ENUNCIADO DA TAREFA
Continue o texto sobre táticas para vencer discussões, começando logo após a última frase apresentada.

TRECHO DA PÁGINA
**********

Banca de Jornal

A verdade nem sempre depende de fatos – nos jornais, no Congresso ou no boteco, ela é freqüentemente empacotada com táticas perversas e milenares. Conhecer essas técnicas é um bom jeito de se defender contra elas (E fazer a sua opinião prevalecer.)



1. Capte a benevolência


Siga a dica da retórica romana (captatio benevolentiae) e adule o interlocutor. Ou diga coisas com que ele certamente concorda. Assim, é mais fácil fazer as pessoas ficar dispostas a prestar atenção no que você diz.

2. Exagere o argumento do adversário

Interprete o que ele diz do modo mais genérico possível, fazendo-o parecer absurdo. É a “técnica do espantalho”, também chamada de “ampliação indevida” pelo filósofo Arthur Schopenhauer.

3. Entre na onda

Concorde com parte dos argumentos do outro para, a partir daí, traçar a própria conclusão.

4. Invalide as opiniões dele

Use a tática ad hominem, o argumento “contra a pessoa”. Em vez de questionar o que o seu adversário disse, desqualifique-o.

5. Repita

Use o mesmo argumento do adversário. Mas a seu favor.

6. Revele a tática

Mostre que ele está usando uma tática para ganhar a discussão. (Aproveite para fingir que você venceu.)

**********

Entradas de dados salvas
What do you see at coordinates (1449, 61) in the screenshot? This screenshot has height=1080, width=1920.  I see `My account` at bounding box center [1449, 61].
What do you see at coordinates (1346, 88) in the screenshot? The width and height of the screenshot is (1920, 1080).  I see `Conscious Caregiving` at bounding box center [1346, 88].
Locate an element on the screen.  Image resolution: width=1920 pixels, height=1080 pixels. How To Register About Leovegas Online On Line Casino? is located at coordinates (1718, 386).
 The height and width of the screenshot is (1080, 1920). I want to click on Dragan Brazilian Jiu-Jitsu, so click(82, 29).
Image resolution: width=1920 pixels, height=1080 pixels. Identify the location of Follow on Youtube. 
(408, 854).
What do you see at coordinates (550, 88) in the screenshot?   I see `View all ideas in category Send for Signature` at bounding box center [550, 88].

**********

RESULTADO DO EXERCÍCIO
7. Mantenha a calma

O tom da fala vale mais que bons argumentos. Fique calmo e aberto ao que o adversário tem a dizer, sem parecer que o desfecho da conversa é uma questão pessoal. Em vez de ficar nervoso, tente irritar o outro.

8. Fique um passo à frente

Se você já tem uma idéia do que o adversário vai dizer e quais serão seus argumentos, antecipe-os, já mostrando por que estão errados. É provável que ele não insista em afirmá-los. Caso contrário, será repetitivo.

9. Classifique o adversário

“Um modo rápido de eliminar uma afirmação é reduzi-la a uma categoria geralmente detestada”, sugere o filósofo Schopenhauer. É por isso que quem é contra as cotas vira racista, quem quer um salário melhor é comunista.